▸ **Problem to work on**
Word for word, set down the lines from the one that contains "Image resolution: width=600" through the final line of the data; no pictures belong in the copy.

Segment Start: Data section

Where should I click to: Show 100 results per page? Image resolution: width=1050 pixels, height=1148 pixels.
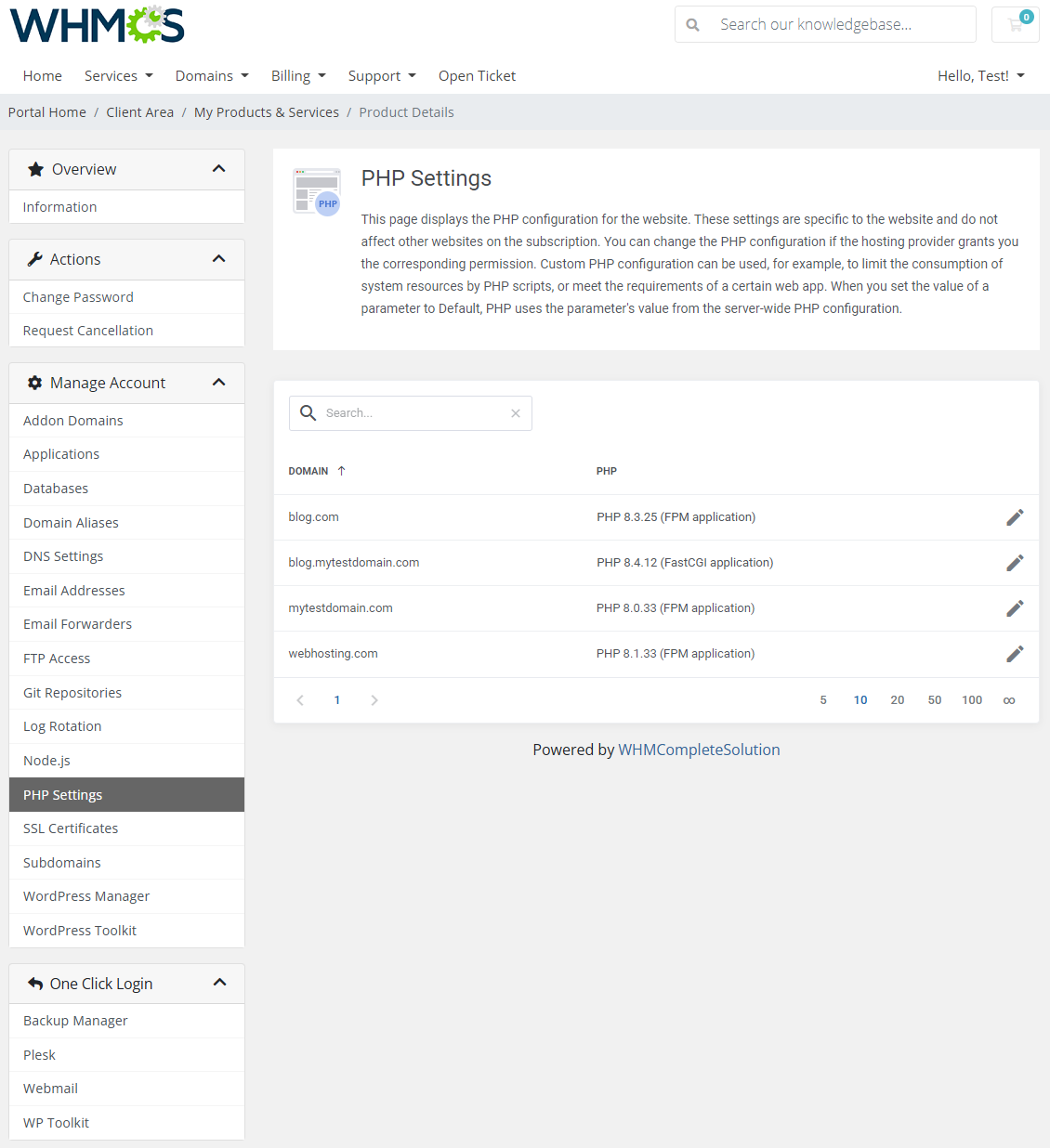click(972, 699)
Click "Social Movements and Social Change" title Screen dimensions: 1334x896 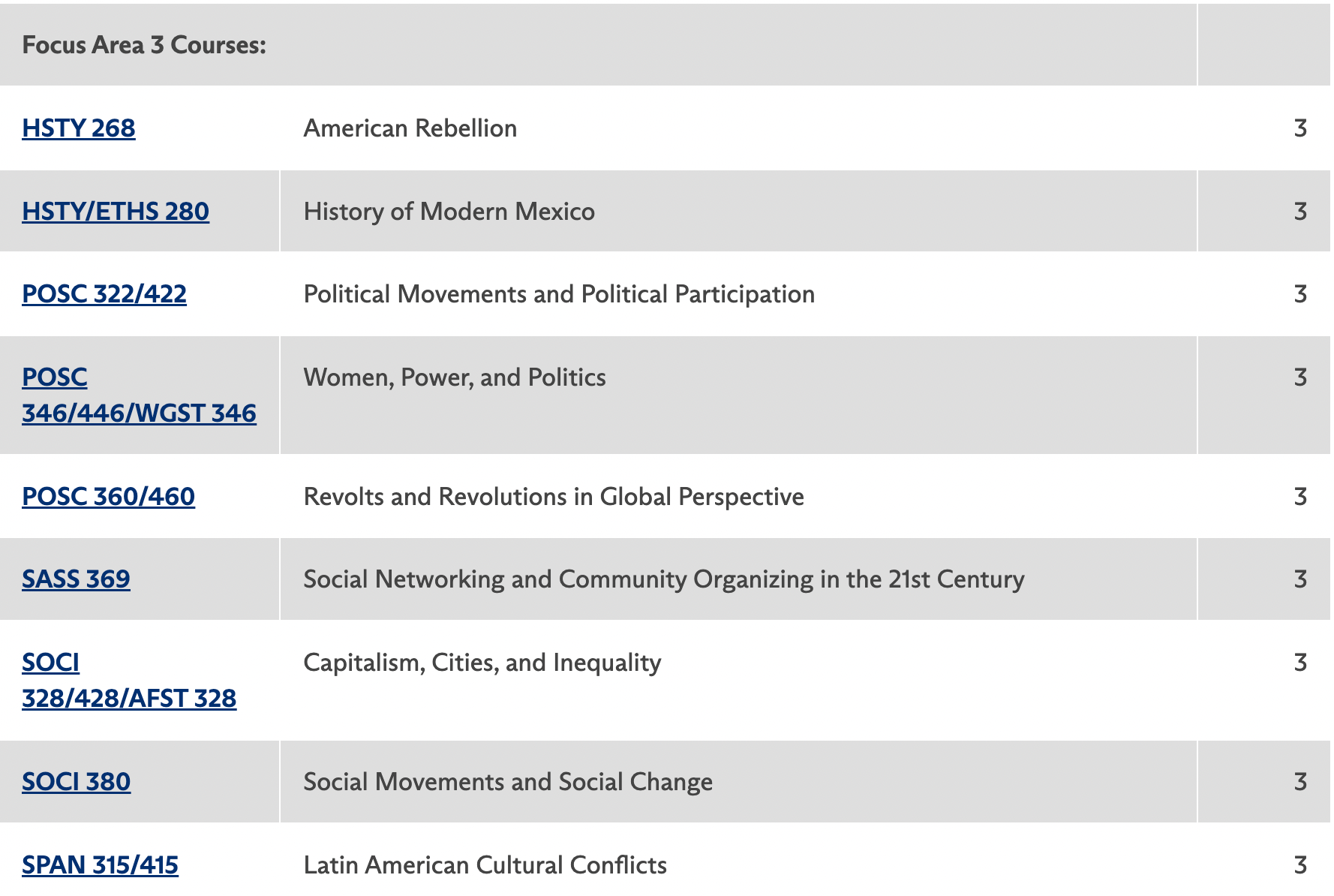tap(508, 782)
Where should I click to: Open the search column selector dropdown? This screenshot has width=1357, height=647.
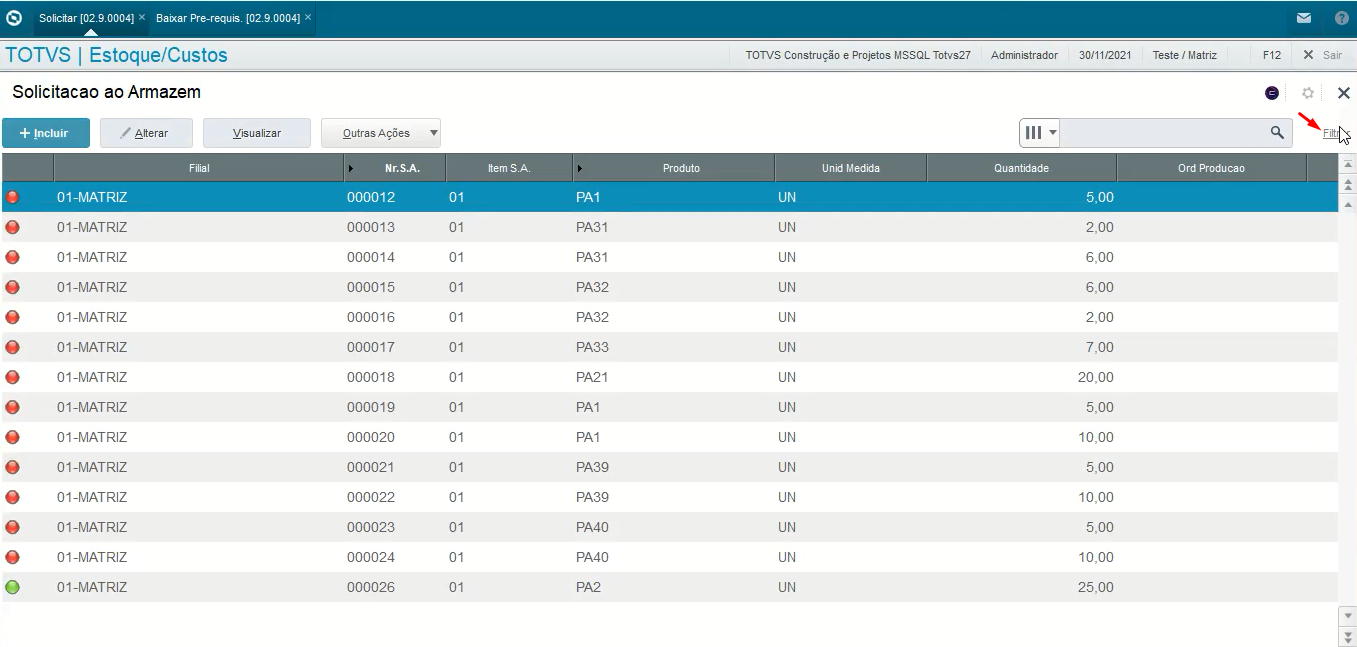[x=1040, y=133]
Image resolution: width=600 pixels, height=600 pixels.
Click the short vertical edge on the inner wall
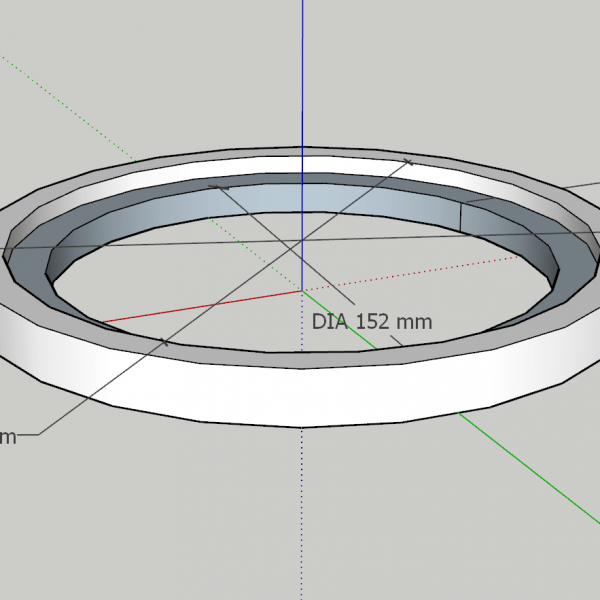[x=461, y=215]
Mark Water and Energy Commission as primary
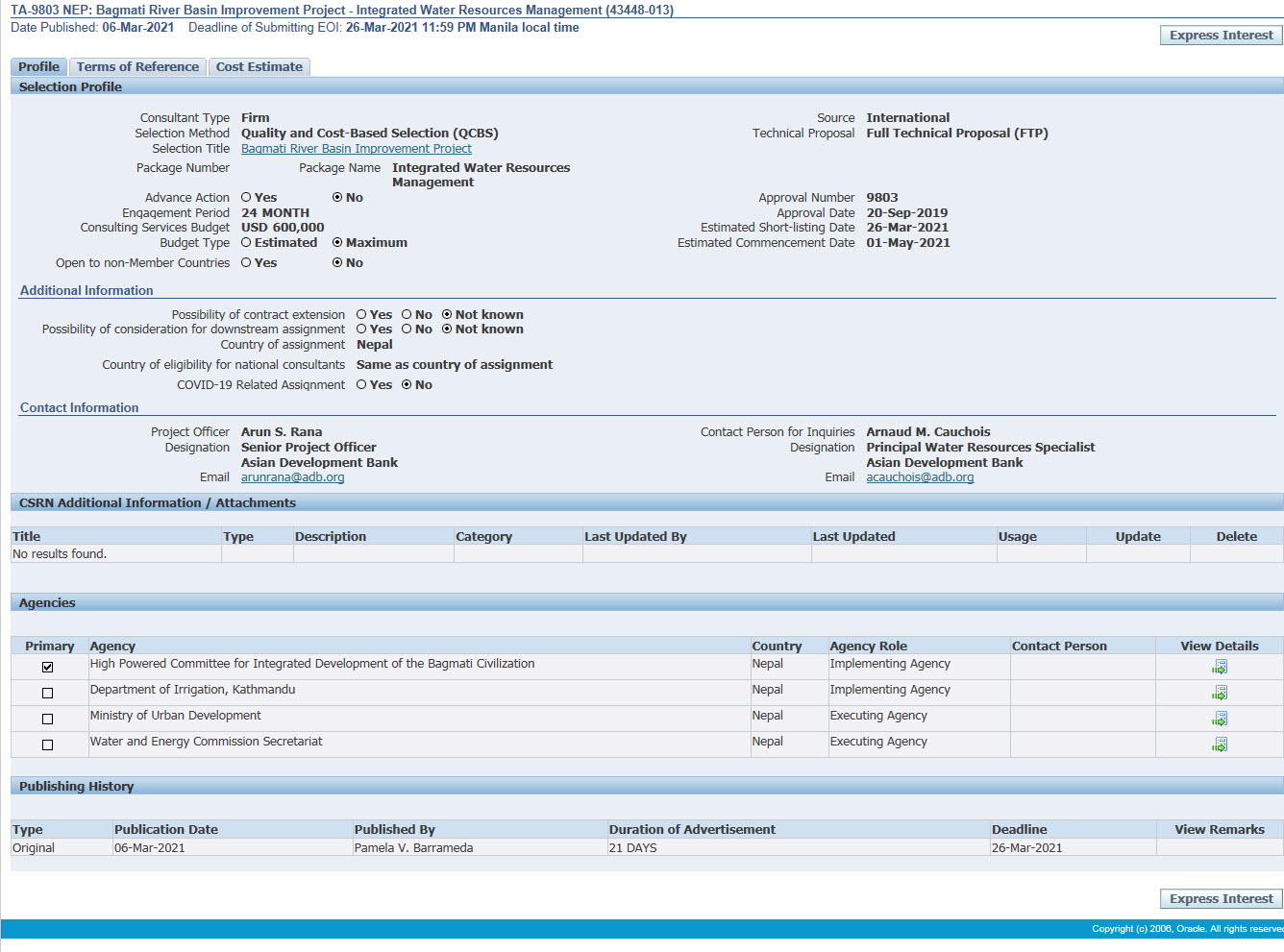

Segment End: Data section

▸ **Output for this task**
Image resolution: width=600 pixels, height=600 pixels.
Click the short vertical edge on the inner wall
[x=461, y=215]
Mark Water and Energy Commission as primary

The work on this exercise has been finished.